Exclusive: Aides Map First 100 Hours

Vans will be poised at the Capitol to take a few top aides of Barack Obama's to their new offices at 1600 Pennsylvania Ave. as soon as he is sworn in, transition aides told Politico.

About 20 senior officials have had their paperwork cleared to enter the White House complex on Tuesday. Some will attend a traditional lunch with the new president in the Capitol, then get to work while the inaugural parade is under way.

The quick start on Tuesday is indicative of the months of planning that Obama’s transition team has put into preparing for his opening days in office.

Officials say on Wednesday, which is being referred to as “Day 1,” he is scheduled to meet with his economic team to discuss the latest calibration of his stimulus package, which is likely to be about $900 billion by the time it reaches his desk, probably in mid-February.

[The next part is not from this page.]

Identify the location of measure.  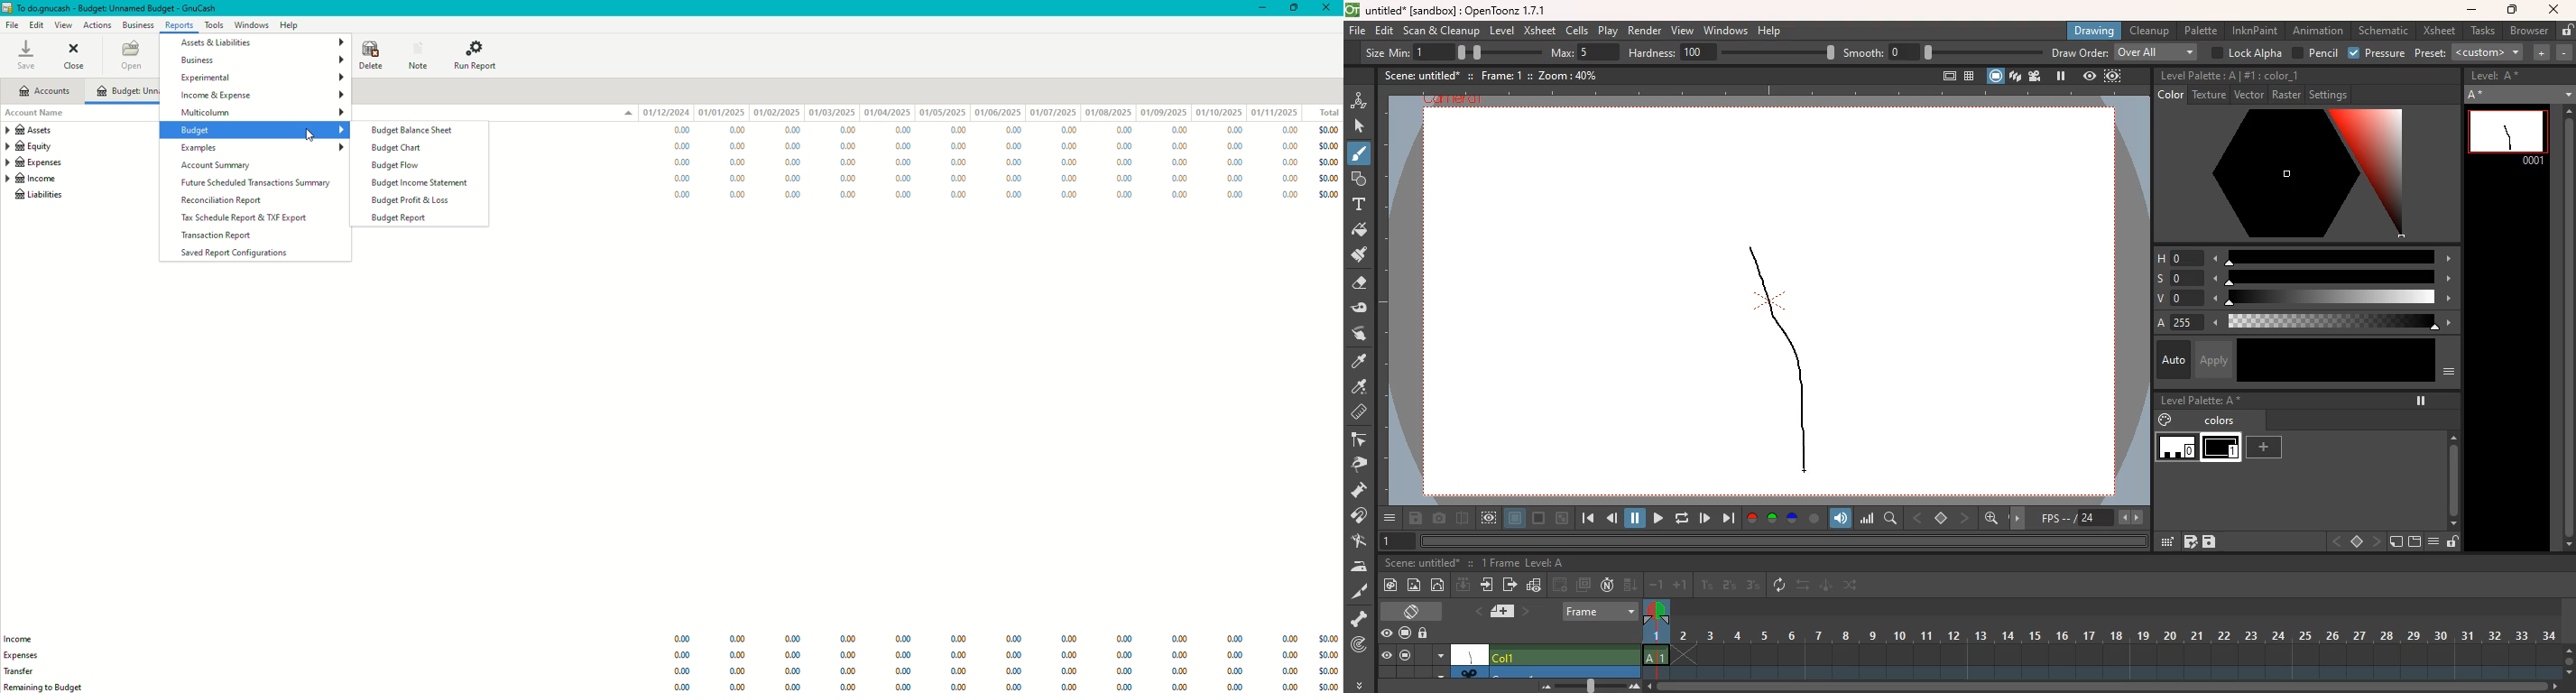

Obama will also meet Wednesday with his national security team to discuss “next steps in Iraq and Afghanistan,” an aide said.

On the Middle East, “You’ll see him act quickly,” incoming senior adviser David Axelrod told John King on the debut edition of CNN’s “State of the Union.”

“The president- elect has said repeatedly that he intends to engage early and aggressively with diplomacy all over the world and using the men and women, the professionals who are in place, who are great, and, where appropriate, special envoys,” Axelrod said.

Obama also plans a flurry of executive orders, including some on Wednesday. These orders are a way presidents can force change in government without having to go through Congress.

The early Obama orders are likely to range from the mundane to the profound – from routine bureaucratic proclamations about continuity of government, to a declaration calling to begin the closing of the U.S. military prison at Guantanamo Bay, Cuba.

News stories have said the Guantanamo Bay executive order would come on Obama’s first full day in office, but an aide said it might be a day or two later. Over his first several days in office, he plans a series of orders that will kick off his era of change.

Robert Gibbs, the incoming White House press secretary, suggested on “Fox News Sunday” that Obama plans early steps toward his top agenda item of tighter regulation of the financial sector.

“We have to do things differently, in a more transparent way,” Gibbs said. “We have to get ourselves out of this mess, and only by demanding more of the financial institutions will we be able to do that.”